In the clinical field, fluid balance is difficult to estimate accurately, due to conditions such as continuous surgical bleeding in the operating field, absorption of surgical bleeding by gauzes, and the insensible loss of body fluid. Furthermore, estimates based on the intake and output of intraoperative fluid are time-consuming. In pediatric cardiac surgery, patients require continuous monitoring for intraoperative fluid balance. The TFCd0%, which correlated well with body weight gain, body weight gain%, and intraoperative fluid balance, may be more useful indicator than the conventional methods for fluid management.

In conclusion, TFCd0%, derived using a bioreactance technique, correlated well with body weight gain, body weight gain%, and intraoperative fluid balance.
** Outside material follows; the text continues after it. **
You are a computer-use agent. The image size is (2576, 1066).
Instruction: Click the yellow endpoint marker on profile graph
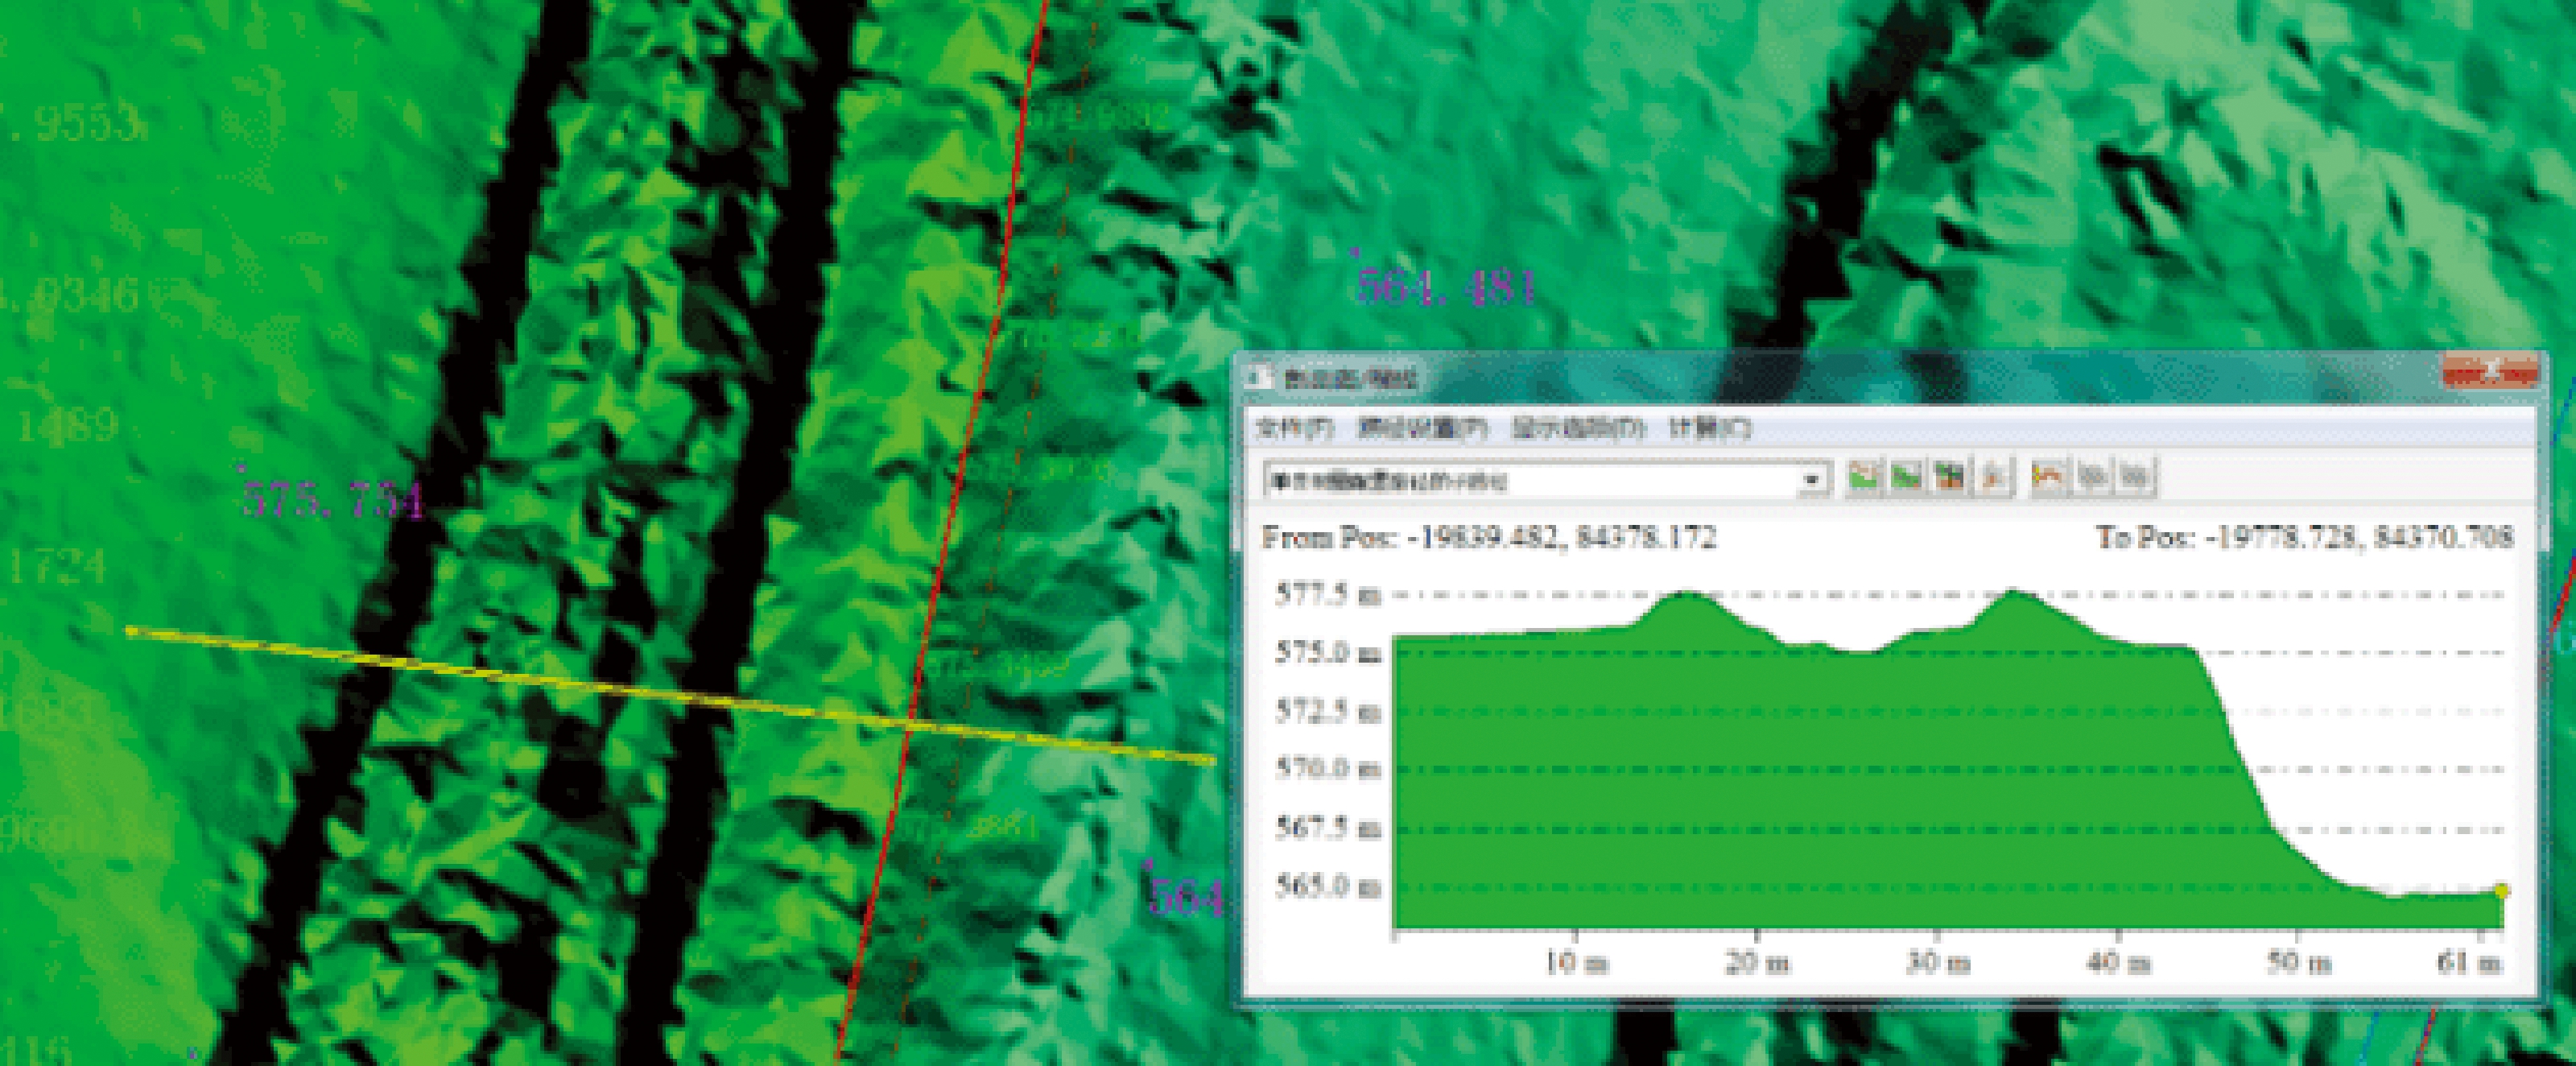2501,891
It is therefore a useful indicator in the intraoperative fluid management of pediatric patients undergoing a Fontan procedure.

Abbreviations

CPB:Cardiopulmonary bypass
CVP:Central venous pressure
PCWP:Pulmonary capillary wedge pressure
BCPS:Bidirectional cavopulmonary shunt
TFC:Thoracic fluid content
TFCd0%:Percent change of thoracic fluid content compared to the baseline
NICOM:Noninvasive cardiac output monitoring
MAP:Mean arterial pressure
CO:Cardiac output
CI:Cardiac index
SV:Stroke volume
SVV:Stroke volume variation
ICU:Intensive care unit
ΔTFC:The difference in thoracic fluid content
PAP:Pulmonary artery pressure.

Conflicts of Interest

The authors declare that they have no conflicts of interest.

Authors’ Contributions

Tae-Gyoon Yoon contributed to data collection and analysis and manuscript writing, Kyunghwan Jang, Chung-Sik Oh, and Seong-Hyop Kim contributed to data collection and analysis, and Woon-Seok Kang contributed to study design, data analysis, and manuscript writing. All authors read and approved the final manuscript.

Acknowledgments

This work was supported by Konkuk University.